---------- Input

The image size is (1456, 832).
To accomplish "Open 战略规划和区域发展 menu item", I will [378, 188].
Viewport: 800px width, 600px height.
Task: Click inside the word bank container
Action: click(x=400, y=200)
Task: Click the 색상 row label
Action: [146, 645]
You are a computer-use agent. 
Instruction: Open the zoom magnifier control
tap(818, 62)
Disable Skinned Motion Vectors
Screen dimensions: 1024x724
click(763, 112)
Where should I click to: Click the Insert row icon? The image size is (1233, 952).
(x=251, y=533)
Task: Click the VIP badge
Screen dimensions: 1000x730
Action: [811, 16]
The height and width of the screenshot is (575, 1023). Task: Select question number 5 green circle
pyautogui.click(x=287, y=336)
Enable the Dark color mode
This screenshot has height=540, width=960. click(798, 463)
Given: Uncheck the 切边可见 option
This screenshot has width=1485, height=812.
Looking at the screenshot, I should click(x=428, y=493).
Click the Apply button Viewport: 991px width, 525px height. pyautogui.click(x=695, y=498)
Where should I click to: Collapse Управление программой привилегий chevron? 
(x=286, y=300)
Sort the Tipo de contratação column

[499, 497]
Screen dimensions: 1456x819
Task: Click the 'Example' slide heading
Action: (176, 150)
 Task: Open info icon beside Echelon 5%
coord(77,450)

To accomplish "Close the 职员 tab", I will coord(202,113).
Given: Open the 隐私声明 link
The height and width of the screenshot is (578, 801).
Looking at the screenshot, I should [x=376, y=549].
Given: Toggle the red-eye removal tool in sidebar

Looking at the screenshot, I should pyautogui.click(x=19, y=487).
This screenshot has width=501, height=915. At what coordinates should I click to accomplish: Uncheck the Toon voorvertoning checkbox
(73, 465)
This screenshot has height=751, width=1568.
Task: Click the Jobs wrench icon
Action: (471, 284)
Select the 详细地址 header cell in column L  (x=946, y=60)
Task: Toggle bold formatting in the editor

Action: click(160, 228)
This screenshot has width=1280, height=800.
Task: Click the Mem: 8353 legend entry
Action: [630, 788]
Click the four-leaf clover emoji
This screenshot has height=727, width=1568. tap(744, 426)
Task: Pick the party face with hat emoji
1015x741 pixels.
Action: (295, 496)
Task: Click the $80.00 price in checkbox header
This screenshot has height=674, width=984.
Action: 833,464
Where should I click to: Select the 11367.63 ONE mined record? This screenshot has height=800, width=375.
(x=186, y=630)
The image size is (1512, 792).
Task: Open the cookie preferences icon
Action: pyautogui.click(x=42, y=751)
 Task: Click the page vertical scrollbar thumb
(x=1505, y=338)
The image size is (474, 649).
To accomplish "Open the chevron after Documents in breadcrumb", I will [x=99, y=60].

--------------------

### Required task
Set out every line of the records above as a Markdown table with the columns "Row" and "Line", numbering the rows and leaving out blank lines.

### Expected output
| Row | Line |
|---|---|
| 1 | The image size is (1456, 832). |
| 2 | To accomplish "Open 战略规划和区域发展 menu item", I will [378, 188]. |
| 3 | Viewport: 800px width, 600px height. |
| 4 | Task: Click inside the word bank container |
| 5 | Action: click(x=400, y=200) |
| 6 | Task: Click the 색상 row label |
| 7 | Action: [146, 645] |
| 8 | You are a computer-use agent.  |
| 9 | Instruction: Open the zoom magnifier control |
| 10 | tap(818, 62) |
| 11 | Disable Skinned Motion Vectors |
| 12 | Screen dimensions: 1024x724 |
| 13 | click(763, 112) |
| 14 | Where should I click to: Click the Insert row icon? The image size is (1233, 952). |
| 15 | (x=251, y=533) |
| 16 | Task: Click the VIP badge |
| 17 | Screen dimensions: 1000x730 |
| 18 | Action: [811, 16] |
| 19 | The height and width of the screenshot is (575, 1023). Task: Select question number 5 green circle |
| 20 | pyautogui.click(x=287, y=336) |
| 21 | Enable the Dark color mode |
| 22 | This screenshot has height=540, width=960. click(798, 463) |
| 23 | Given: Uncheck the 切边可见 option |
| 24 | This screenshot has width=1485, height=812. |
| 25 | Looking at the screenshot, I should click(x=428, y=493). |
| 26 | Click the Apply button Viewport: 991px width, 525px height. pyautogui.click(x=695, y=498) |
| 27 | Where should I click to: Collapse Управление программой привилегий chevron?  |
| 28 | (x=286, y=300) |
| 29 | Sort the Tipo de contratação column |
| 30 | [499, 497] |
| 31 | Screen dimensions: 1456x819 |
| 32 | Task: Click the 'Example' slide heading |
| 33 | Action: (176, 150) |
| 34 |  Task: Open info icon beside Echelon 5% |
| 35 | coord(77,450) |
| 36 | To accomplish "Close the 职员 tab", I will coord(202,113). |
| 37 | Given: Open the 隐私声明 link |
| 38 | The height and width of the screenshot is (578, 801). |
| 39 | Looking at the screenshot, I should [x=376, y=549]. |
| 40 | Given: Toggle the red-eye removal tool in sidebar |
| 41 | Looking at the screenshot, I should pyautogui.click(x=19, y=487). |
| 42 | This screenshot has width=501, height=915. At what coordinates should I click to accomplish: Uncheck the Toon voorvertoning checkbox |
| 43 | (73, 465) |
| 44 | This screenshot has height=751, width=1568. |
| 45 | Task: Click the Jobs wrench icon |
| 46 | Action: (471, 284) |
| 47 | Select the 详细地址 header cell in column L  (x=946, y=60) |
| 48 | Task: Toggle bold formatting in the editor |
| 49 | Action: click(160, 228) |
| 50 | This screenshot has width=1280, height=800. |
| 51 | Task: Click the Mem: 8353 legend entry |
| 52 | Action: [630, 788] |
| 53 | Click the four-leaf clover emoji |
| 54 | This screenshot has height=727, width=1568. tap(744, 426) |
| 55 | Task: Pick the party face with hat emoji |
| 56 | 1015x741 pixels. |
| 57 | Action: (295, 496) |
| 58 | Task: Click the $80.00 price in checkbox header |
| 59 | This screenshot has height=674, width=984. |
| 60 | Action: 833,464 |
| 61 | Where should I click to: Select the 11367.63 ONE mined record? This screenshot has height=800, width=375. |
| 62 | (x=186, y=630) |
| 63 | The image size is (1512, 792). |
| 64 | Task: Open the cookie preferences icon |
| 65 | Action: pyautogui.click(x=42, y=751) |
| 66 |  Task: Click the page vertical scrollbar thumb |
| 67 | (x=1505, y=338) |
| 68 | The image size is (474, 649). |
| 69 | To accomplish "Open the chevron after Documents in breadcrumb", I will [x=99, y=60]. |